### [AIM OF THE TASK]
Exact wording is needed for every line from the one holding "Task: Open the Name Box dropdown arrow" to the end of the records below; write those lines out and omit the pictures.
*** Opening SOURCE MATERIAL ***
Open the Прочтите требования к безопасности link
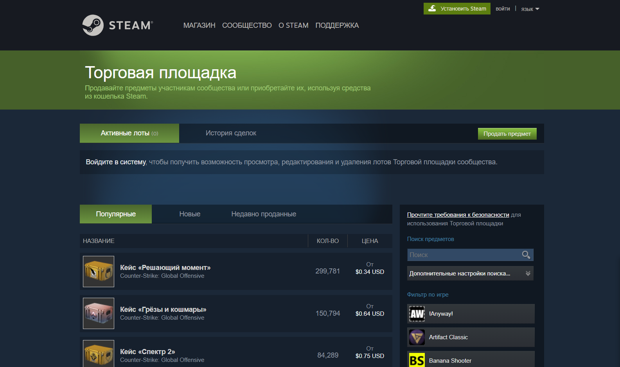The width and height of the screenshot is (620, 367). [458, 215]
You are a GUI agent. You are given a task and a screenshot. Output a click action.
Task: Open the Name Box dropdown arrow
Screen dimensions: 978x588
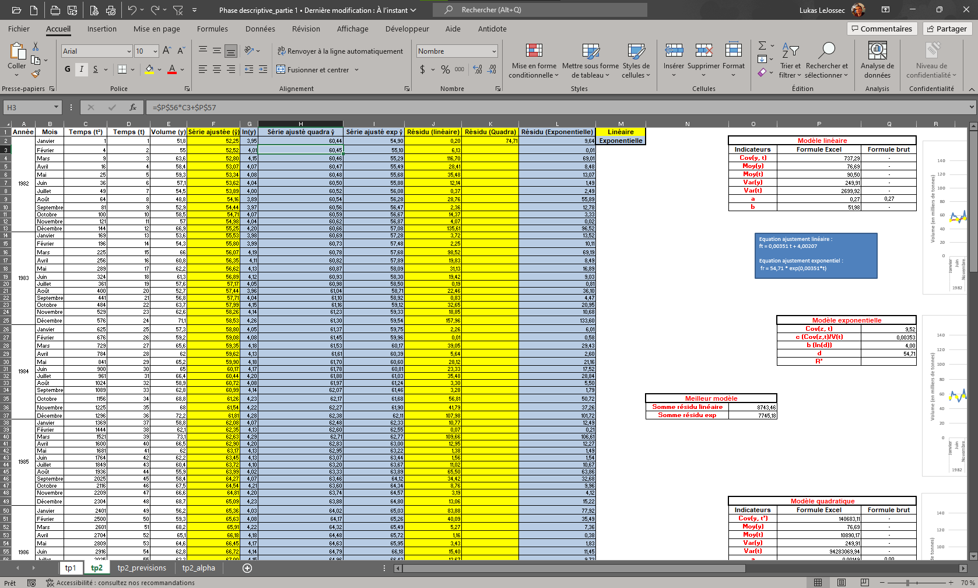coord(56,107)
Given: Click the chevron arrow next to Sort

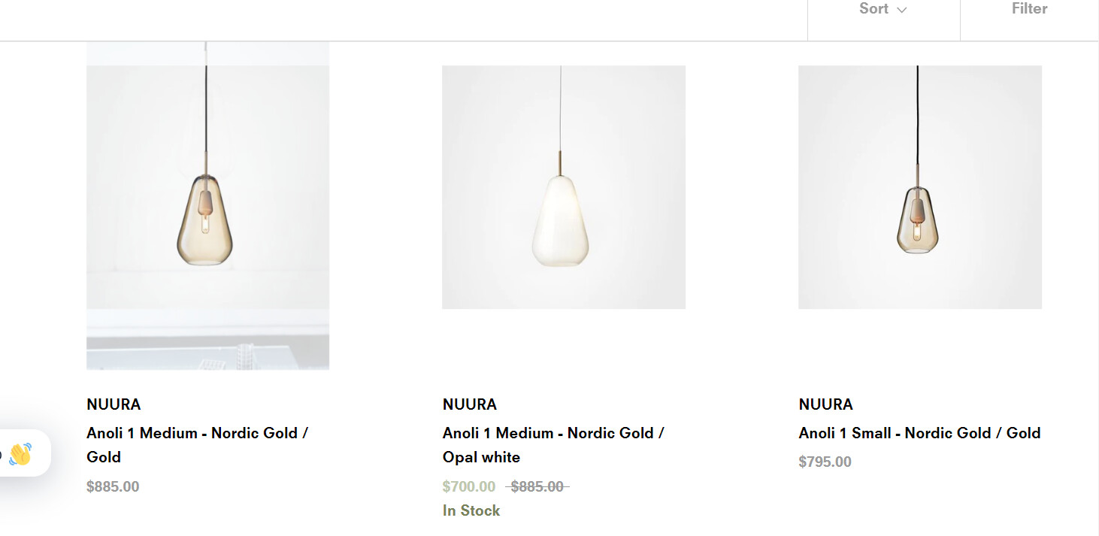Looking at the screenshot, I should (902, 10).
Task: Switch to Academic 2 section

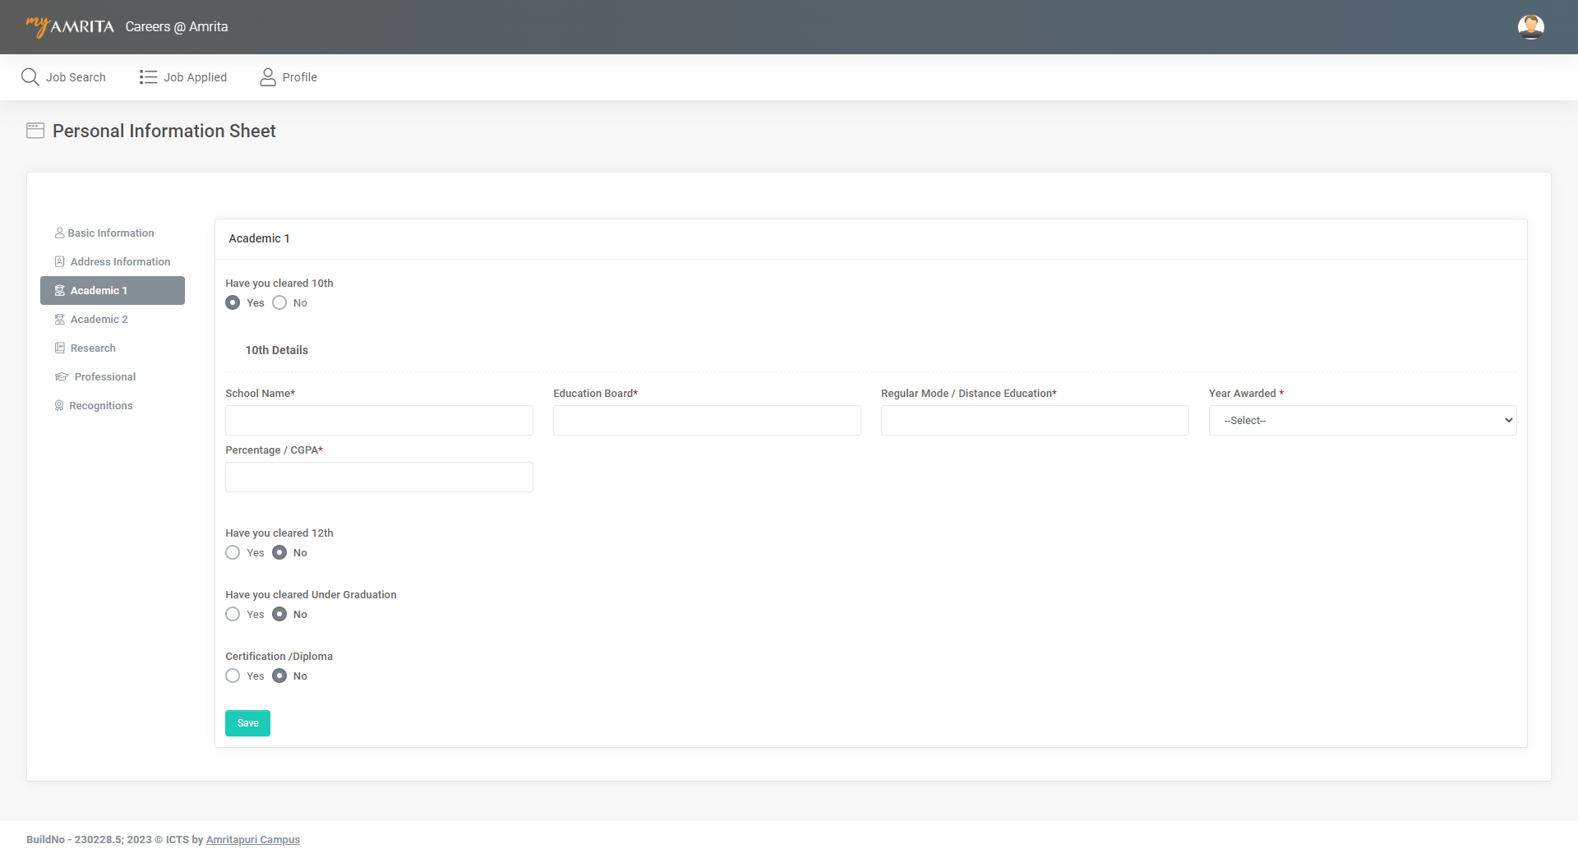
*** Closing SOURCE MATERIAL ***
### [ANSWER FOR THIS EXERCISE]
Task: Open the Name Box dropdown arrow
Screen dimensions: 978x588
coord(56,107)
Given: Click the chevron arrow next to Sort

Looking at the screenshot, I should (902, 10).
Task: Switch to Academic 2 section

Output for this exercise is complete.